We can learn so much from our children. Things like love, patience, joy and so much more. One of the top things I learned from my children is Time. Or to be more specific, how to treasure the time we have together.

In the beginning, we are everything to our children. We feed, clothe, love and keep them safe. As they start to speak and walk, we are their Sun, their Moon and their whole universe. When they start socializing and reach their teen years, most of the time, we cease to be their Sun, their Moon and their Universe. Instead, we are questioned, our thoughts and opinions laughed at or outright rejected.

While we are adjusting to these changing roles, before we know it, it is time for them to leave our side and go to college, university or start their own life away from us.

Fortunately for me, when my children were still in their tweens, I had an inkling that my time to have a big role in my children’s life was limited. I wanted my children to be their own person, living their own life. And in order for that to happen, one day, soon, I would have to let them go.

So I made a decision to spend as much time with them as I could before they had to inevitably, leave the nest.

One of the most rewarding decisions I made was to forego the school bus service and drive them to and from school, and to tuition and any other events that they may have. While living in KL in the late 90’s I had seen how tiring it was for my children to take the school bus. To arrive in school which was about 7 km away from our apartment, my kids had to wake up at around 5 am. Coming back from school, they could spend up to an hour in the bus due to traffic and the drop-off route it took.

When we moved back to Kota Kinabalu, was when I made the decision to ferry them to school myself. And this was the most rewarding decision because when they are in the car, with no phones or tv to distract you, we would talk about their day, their friends, teachers and sing along with the radio.

Those minutes in the car with them are where I got to know more about them, their thoughts and their characters.

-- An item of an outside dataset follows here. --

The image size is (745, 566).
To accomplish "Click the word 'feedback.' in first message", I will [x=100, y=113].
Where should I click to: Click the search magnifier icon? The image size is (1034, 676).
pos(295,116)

My daughter continued her studies in Kuala Lumpur and then on to Canada. And she is still there making her own life. Thanks to technology, we still get to be part of her life in a way, but what I miss most are those moments where we can just be present around each other, no distractions and communicate.

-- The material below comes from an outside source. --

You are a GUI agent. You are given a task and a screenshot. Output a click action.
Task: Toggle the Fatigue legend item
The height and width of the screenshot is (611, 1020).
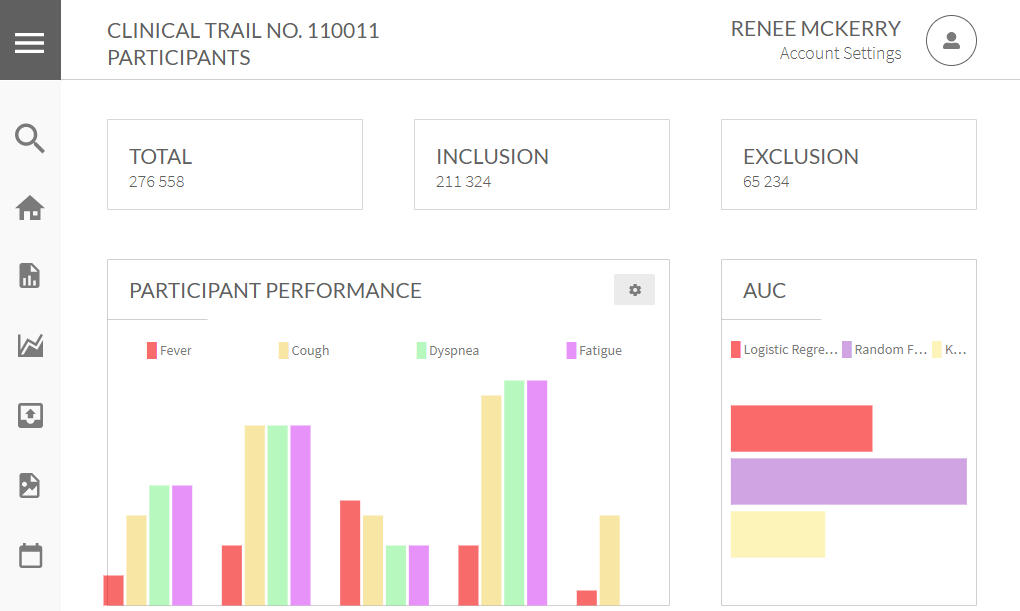pos(594,350)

My son followed in his sister’s footsteps. He did well in a Canadian college and went on to the same university as his sister. He tried to get a permanent position in Canada after graduating but ultimately ended up coming back to Malaysia.

Even though one of them was close by, he was based in Kuala Lumpur for work. But after my heart attack he made the decision to move back to Kota Kinabalu.

Although we were back under one roof, he was already his own man, with his own life experiences and focusing on his career. My father role, never reverted back to what it was when he was in his tweens.

When the C19 pandemic happened, there was a sort of return to the times in the car after school. There was very much less distraction, no social life with others and instead of singing to tunes from the radio, we got to explore cooking and doing things online. From noobs at online meetings and training, together we learned about green screen tech, zoom meeting settings and great ways to deliver content online.

Even after C19 was less of concern, his having his office at home sort of maintained the connection we forged during the height of the pandemic. That is, until today.

Today, he and his business partners are taking a new step in their business. They are setting up an office. Watching my son move his equipment, tables and chairs out of the house and to his new office, evoked a mixture of emotions. While happy that his business is thriving there is a bit of sadness as I know that there will be more hours spent in the office and with his business partners than with us, here at home.

And so I go back to the lessons that we can learn from our children. And that is that our time in their lives, being part of their lives has an expiry date. While we are still their Sun, Moon and Universe, be sure to seed in them the elements of being the best version of themselves, to be good humans.

Where do I go from here as a parent? I guess my role is to be in the back seats of their lives, watching from the sidelines, cheering them on in their journey, and supporting them in any way I can.